Jennifer Nicholson-USA TODAY Sports

Right now, I suspect Red Sox fans might be forgiven for thinking that the streets are paved with gold as in El Dorado, that the Tooth Fairy and Easter Bunny are real, or even that Madonna can act. Because what we saw last night seems similarly as implausible:

After going just 1-for-6 with runners in scoring position, while facing Felix Hernandez, the Red Sox beat the Seattle Mariners last night 4-2 with the go-ahead run coming courtesy of Blake Swihart.

Written like that, it seems just absolutely horribly unlikely, doesn't it? But yet this is the brave new world in which we find ourselves.
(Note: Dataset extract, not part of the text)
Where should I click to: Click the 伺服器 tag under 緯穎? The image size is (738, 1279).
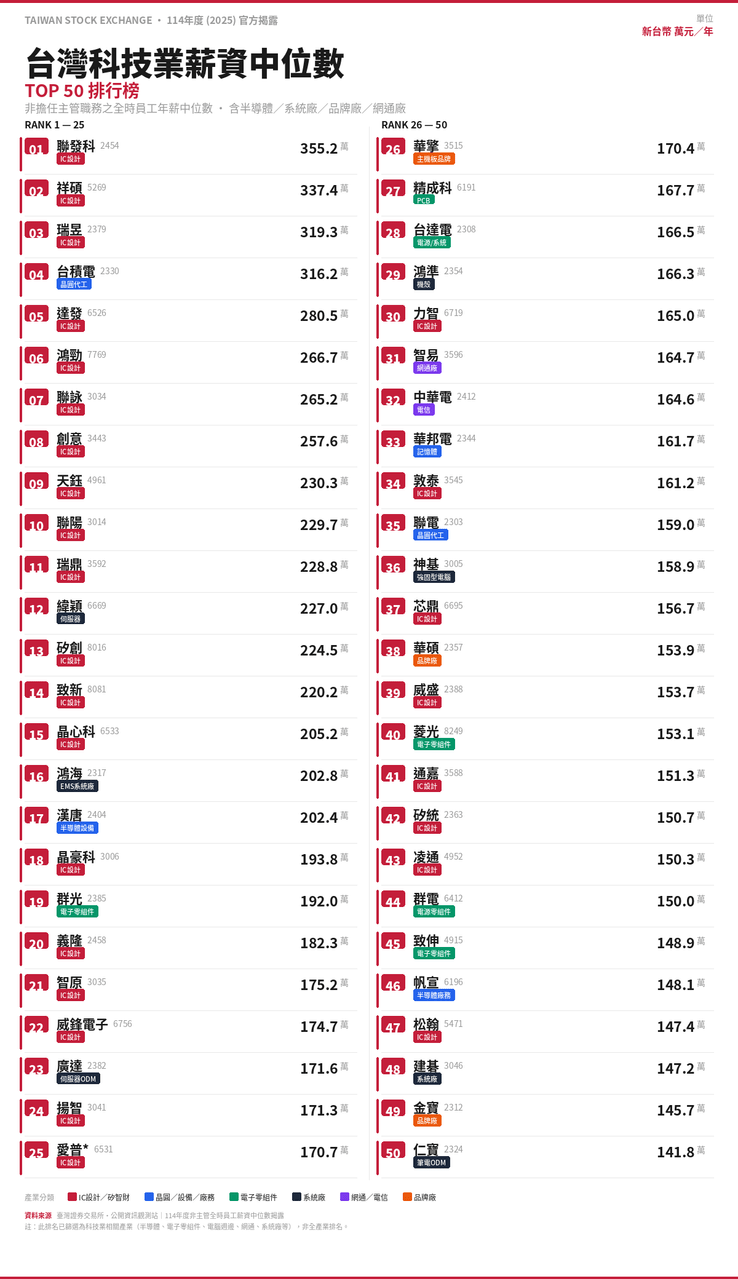click(71, 619)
Perhaps in partial repayment for the epic cruelty of Friday's game, in which Buchholz's brilliance was rewarded with a no-decision, fate was somewhat kinder to Rick Porcello Saturday night. While he was not as sharp as Buchholz—but then, it would be churlish to expect that kind of game every night, or even on back-to-back nights—he was good enough to get the job done. Porcello held the Mariners to just five hits over 6.2 innings, with the only blemishes on his night being a brace of homers to Brad Miller, the first in the opening frame and the second in the fifth inning, both times with the ball leaving the park to right(ish).

Tonight, though, the real story was the offense against Hernandez. Given their struggles of late, it would not have been outside the realm of possibilities to imagine a bloodbath in which Hernandez racked up 20 K's against a hapless and helpless Sox lineup. Instead, however, Hernandez was a bit shakier than he normally is—at least for one crucial inning.

The Sox did not manage much against King Felix through the first few innings, aside from a pair of longballs from the wily old veterans Pablo Sandoval and David Ortiz. Sandoval's shot took the first pitch of the second inning to deep, deep left and knotted the score at a run apiece. The Sox took the lead an inning later when Ortiz left a hanging mistake by Felix just over the yellow line in center right field. The ball bounced back onto the field, but no matter—the run still scored.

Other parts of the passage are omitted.